Puntitas’ first revelation was that her almond poem was stressed like prose. When she went back into the text to stress it more poeticly, she discovered that she was more motivated about working on it because the piece sounded like a poem again, and she realized that she is very aware of the way her work sounds. This is in part because of her writerly esthetic, having grown up on formal poetry, lived around songs, and listened to, officially studied, and worked around the rhythms of speech, but it is also due to the way Puntitas writes, typing to the echo of a robotic synthetic voice and considering a piece to be finished when she stops being aware of that voice. When a draft isn’t working or when it contains lots of research, she gets stuck, and she often finds that what produces her stuckedness is a prosaic rhythm, which she either modifies to something more poetic or emphasizes for something prosy.
Her second revelation was that she isn’t clear about how important sound should be in her own work. Some of her poems are rich in sound, working hard to reinforce the content aurally. Others strive for a starker soundscape, letting the content carry the burden of impact.
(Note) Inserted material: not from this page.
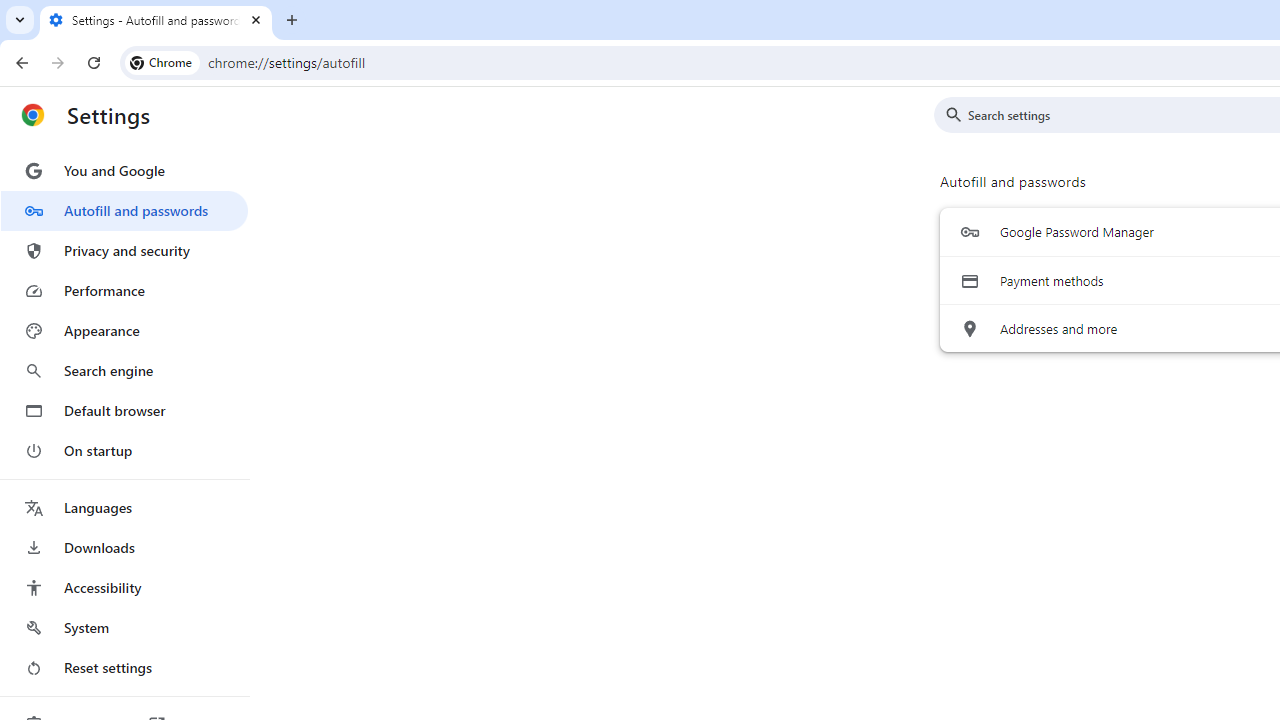  I want to click on 'Privacy and security', so click(123, 249).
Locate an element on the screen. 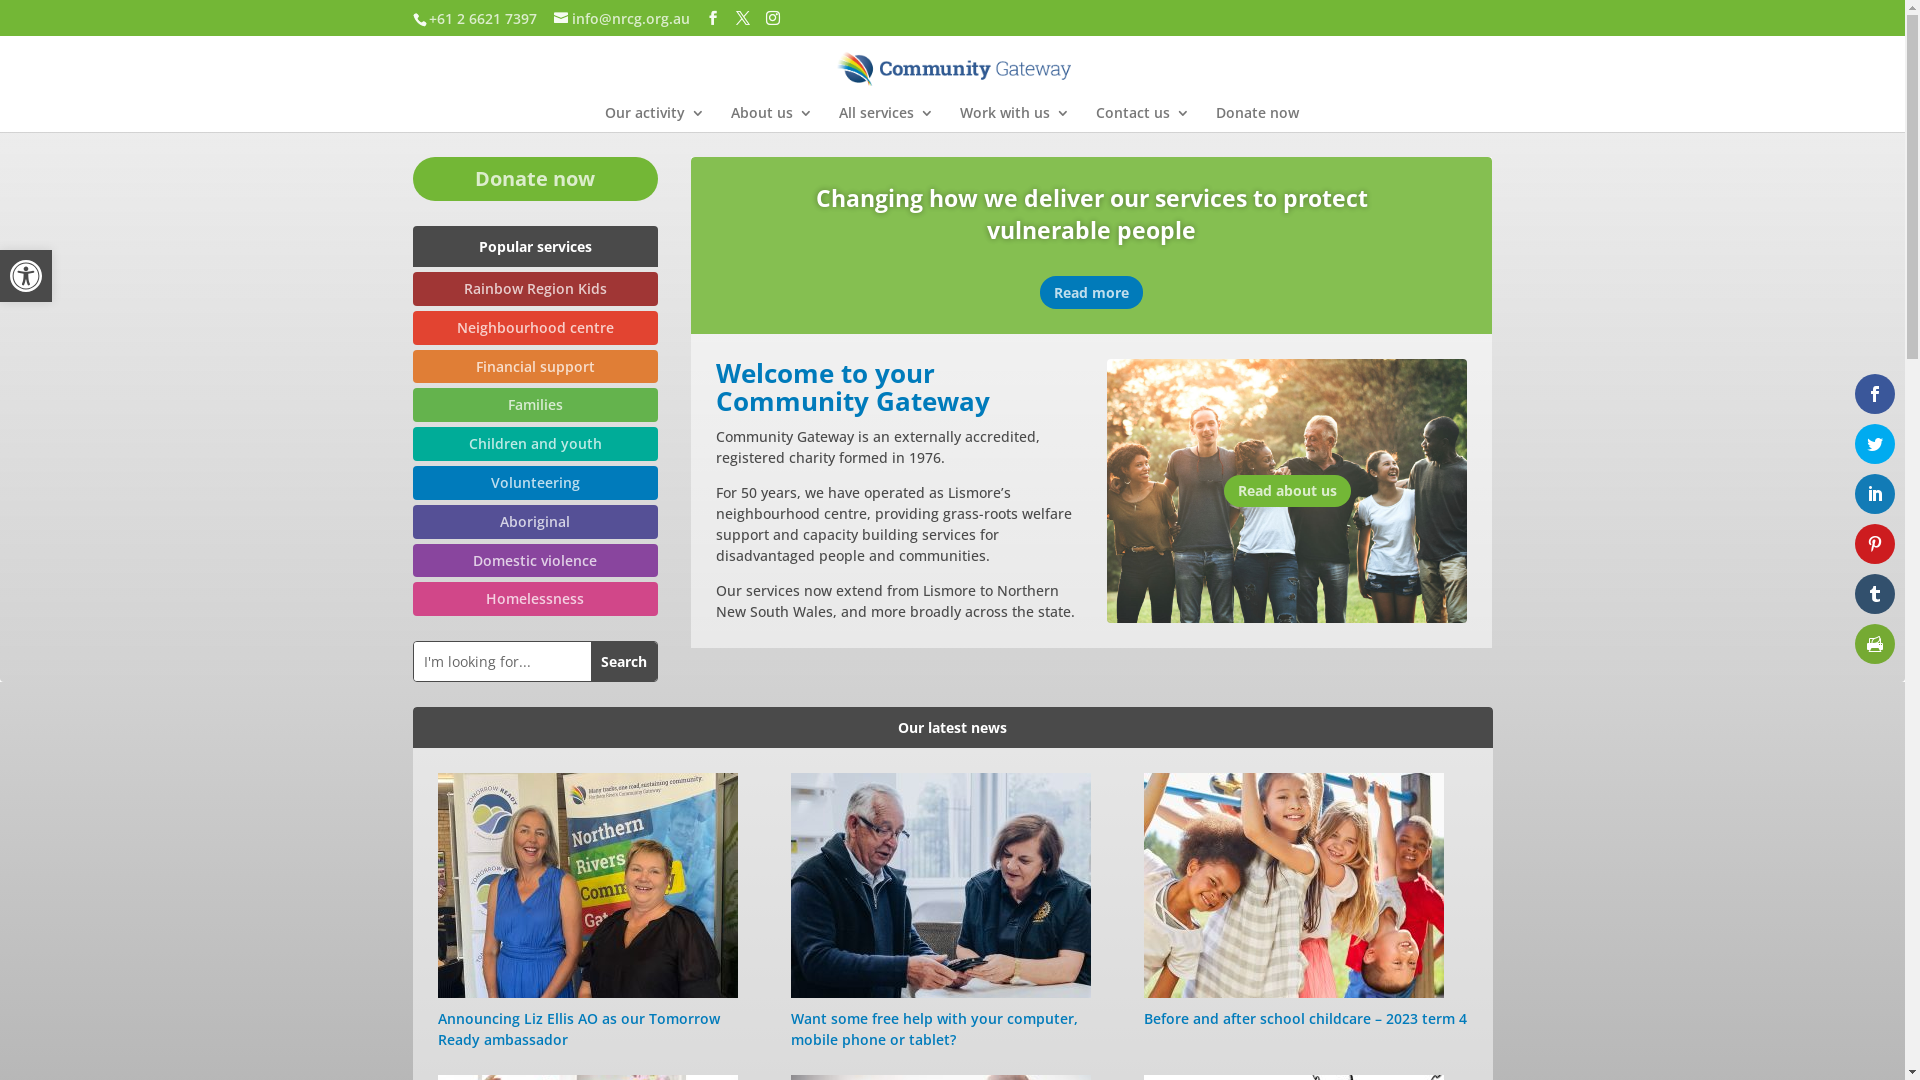  'Homelessness' is located at coordinates (534, 597).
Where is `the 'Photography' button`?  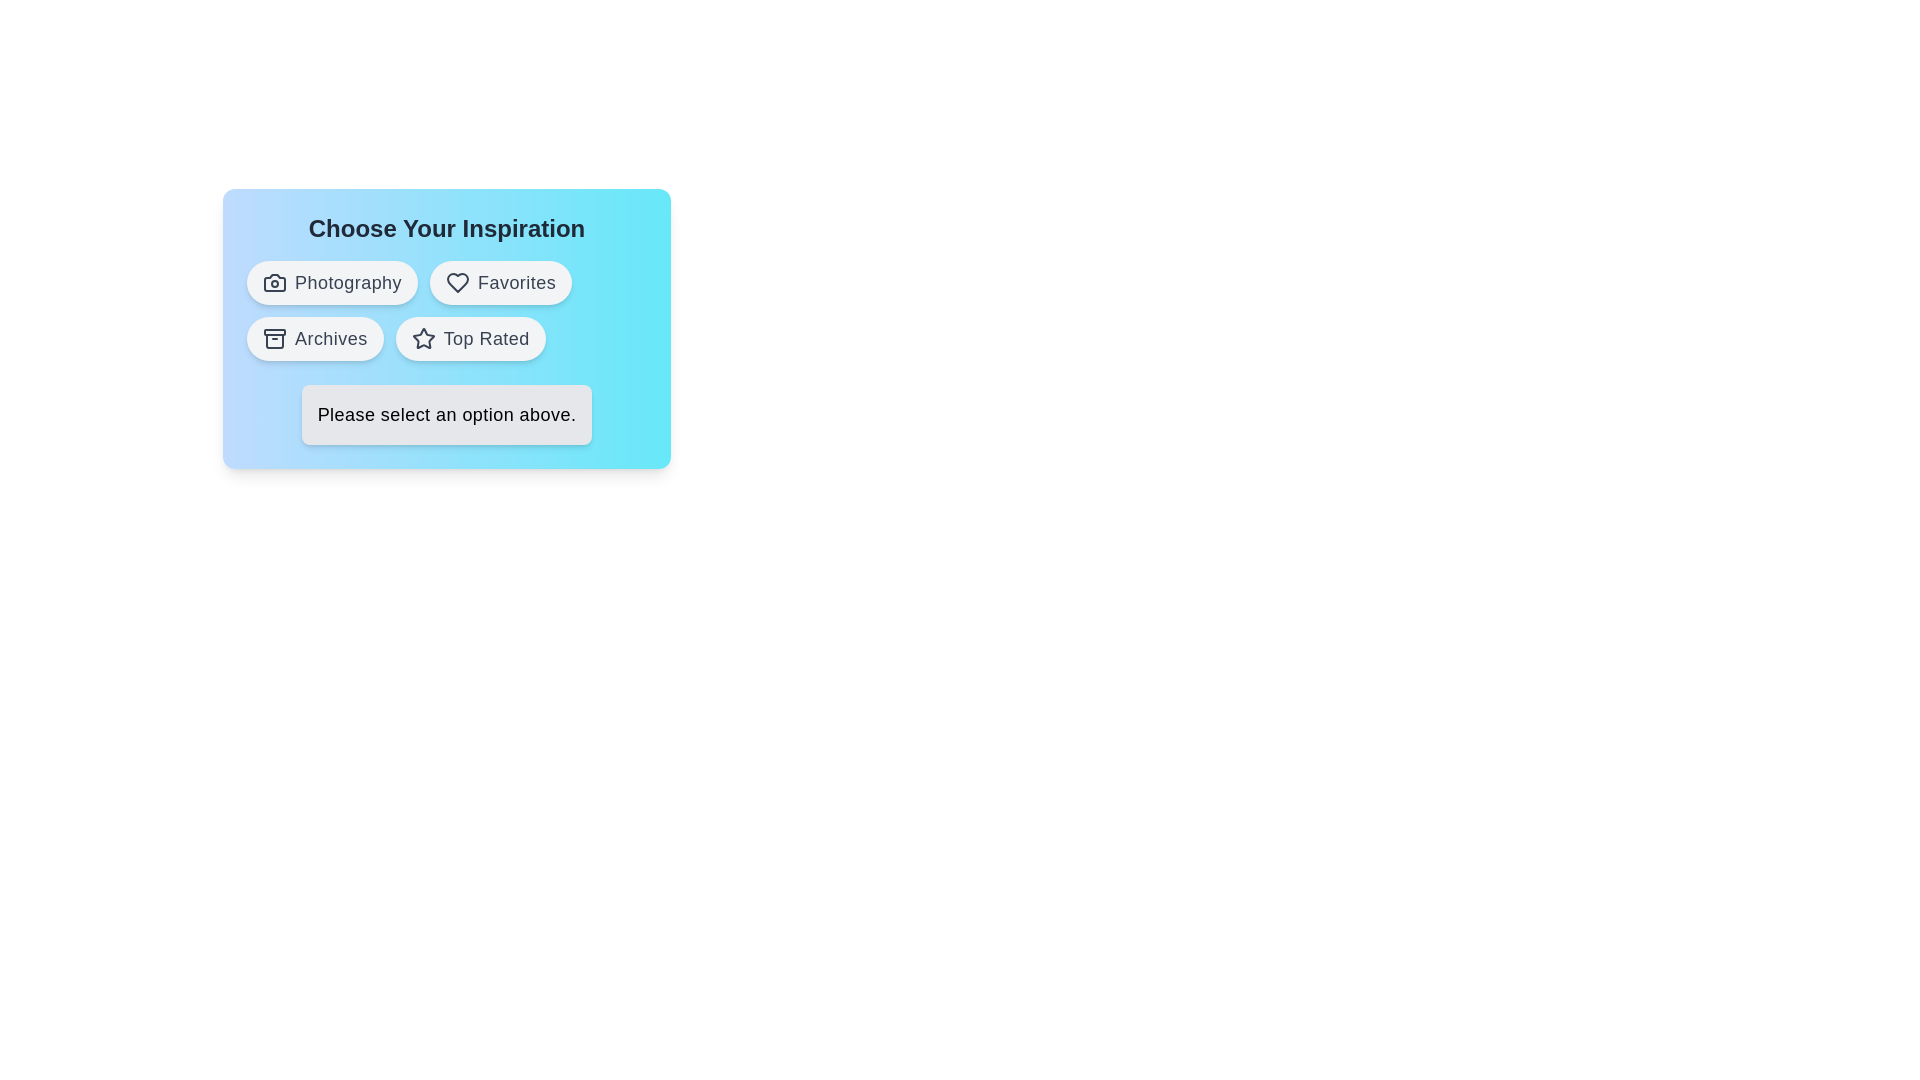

Puntitas own impulses are toward valuing sound, but she wonders whether that isn’t an old-fashion tendency, since much of the poetry she reads has a prosier feel.
Puntitas reads _The Elegance of the Hedgehog_ by M. Barbery, _Dirty_ by M. Hart, _Hell House_ by R. Matheson, _siete años secuestrado por las FARC_ by L. E. Perez, and _The Link_ By C. Tudge. She has decided to finish books she’s started. Three or four are left on the metaphorical stack.